Weißdorn (Crataegus laevigata Poiret)

und Crataegus oxyacantha L.

Rosengewächse (Rosaceae)

Weißdorn

 Botanisches: Großer Strauch oder Baum bis 10 m Höhe. Zweige kahl, graugrün bis bräunlich, an der Lichtseite oft rötlich überlaufen, glänzend; ältere Zweige hell graugrün bis graubraun. Knospen ei-kugelförmig, etwas kantig, rötlich, braun bis rotbraun, zu 1 bis 2 neben den Dornen. Blütenstand dicht, reichblütig mit 9-18, etwa 0,8-1,5 cm breiten weißen Blüten. Dornen glänzend graugrün bis rotbraun, gegen die Spitze schwärzlich. Die Blätter sind oberseits dunkelgrün, unterseits heller bis bläulich-grün, kurz gestielt und dreilappig, am Rand leicht gesägt.

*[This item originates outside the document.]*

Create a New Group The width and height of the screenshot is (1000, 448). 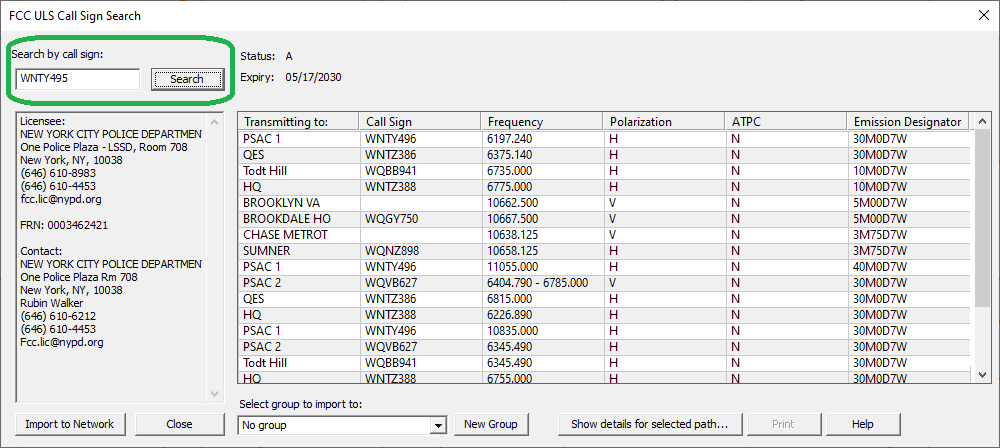(x=490, y=424)
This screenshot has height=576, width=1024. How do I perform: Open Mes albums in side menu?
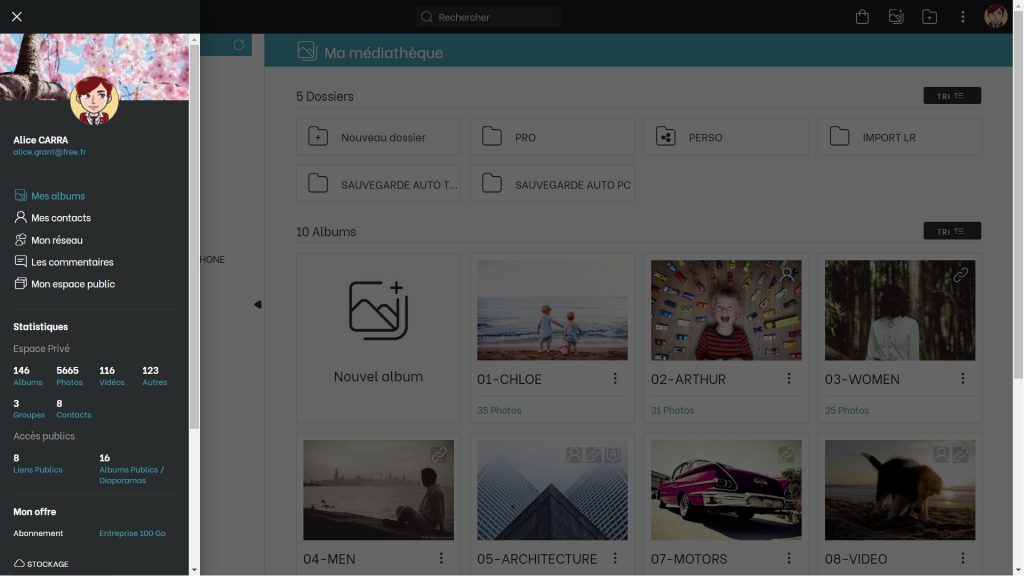click(57, 196)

Standort: in lichten Gebüschen, Hecken, an sonnigen Hängen und lichten Laubwäldern.

Blütezeit: Mai - Juni

Wird auch als Hagedorn bezeichnet und oft als lebende Hecke angepflanzt. Die mehligen Früchte dienten in Notzeiten als Kaffee-Ersatz, sie lassen sich auch zu Kompott oder Marmelade verarbeiten. Das Holz ist gut für Drechslerarbeiten geeignet.

Verwendung in der Heilkunde: Aus Blüten und Früchten wird ein Herz-Kreislaufmittel gewonnen, welches das Herz stärkt, die Herzleistung verbessert und Rhythmusstörungen entgegen wirkt. Wirkt leicht blutdrucksenkend.

Blüten und Blätter werden in der Blütezeit gesammelt und schnell getrocknet; die Wirksamkeit lässt bei langer Lagerung schnell nach, so dass man in jedem Frühjahr frische sammeln sollte. Die Beeren erntet man im Herbst wenn sie ganz reif, also rot sind. Ebenfalls schnell trocknen.

2 TL Weißdornblüten oder Blüten mit Blättern werden mit ¼ l Wasser überbrüht und 20 min. ausgezogen. Man trinkt 2-3mal tgl. 1 Tasse. Honig als Süßungsmittel eignet sich gut und unterstützt die Heilwirkung.